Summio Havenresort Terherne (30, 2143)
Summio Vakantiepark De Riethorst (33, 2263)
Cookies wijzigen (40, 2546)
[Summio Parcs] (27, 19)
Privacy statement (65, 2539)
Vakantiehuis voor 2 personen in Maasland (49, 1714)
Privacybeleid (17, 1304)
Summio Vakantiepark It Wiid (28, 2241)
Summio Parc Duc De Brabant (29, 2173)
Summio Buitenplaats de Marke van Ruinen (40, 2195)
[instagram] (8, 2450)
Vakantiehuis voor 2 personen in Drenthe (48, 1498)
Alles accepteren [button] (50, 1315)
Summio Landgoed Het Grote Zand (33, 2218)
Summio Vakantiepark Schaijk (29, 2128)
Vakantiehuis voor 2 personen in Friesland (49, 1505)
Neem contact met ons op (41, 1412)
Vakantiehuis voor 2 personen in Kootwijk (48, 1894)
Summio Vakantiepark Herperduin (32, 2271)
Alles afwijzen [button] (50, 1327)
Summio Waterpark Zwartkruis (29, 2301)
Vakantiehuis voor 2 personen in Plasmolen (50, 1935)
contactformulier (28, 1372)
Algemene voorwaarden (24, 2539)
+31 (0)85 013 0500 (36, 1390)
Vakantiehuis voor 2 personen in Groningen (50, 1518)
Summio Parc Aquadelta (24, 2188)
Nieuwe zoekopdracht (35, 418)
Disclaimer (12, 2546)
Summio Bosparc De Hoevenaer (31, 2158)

◆ ◆ ◆

## What you have to do
I'd like the entries above reproduced in full, exactly as they stand.

## Solution
Summio Havenresort Terherne (30, 2143)
Summio Vakantiepark De Riethorst (33, 2263)
Cookies wijzigen (40, 2546)
[Summio Parcs] (27, 19)
Privacy statement (65, 2539)
Vakantiehuis voor 2 personen in Maasland (49, 1714)
Privacybeleid (17, 1304)
Summio Vakantiepark It Wiid (28, 2241)
Summio Parc Duc De Brabant (29, 2173)
Summio Buitenplaats de Marke van Ruinen (40, 2195)
[instagram] (8, 2450)
Vakantiehuis voor 2 personen in Drenthe (48, 1498)
Alles accepteren [button] (50, 1315)
Summio Landgoed Het Grote Zand (33, 2218)
Summio Vakantiepark Schaijk (29, 2128)
Vakantiehuis voor 2 personen in Friesland (49, 1505)
Neem contact met ons op (41, 1412)
Vakantiehuis voor 2 personen in Kootwijk (48, 1894)
Summio Vakantiepark Herperduin (32, 2271)
Alles afwijzen [button] (50, 1327)
Summio Waterpark Zwartkruis (29, 2301)
Vakantiehuis voor 2 personen in Plasmolen (50, 1935)
contactformulier (28, 1372)
Algemene voorwaarden (24, 2539)
+31 (0)85 013 0500 (36, 1390)
Vakantiehuis voor 2 personen in Groningen (50, 1518)
Summio Parc Aquadelta (24, 2188)
Nieuwe zoekopdracht (35, 418)
Disclaimer (12, 2546)
Summio Bosparc De Hoevenaer (31, 2158)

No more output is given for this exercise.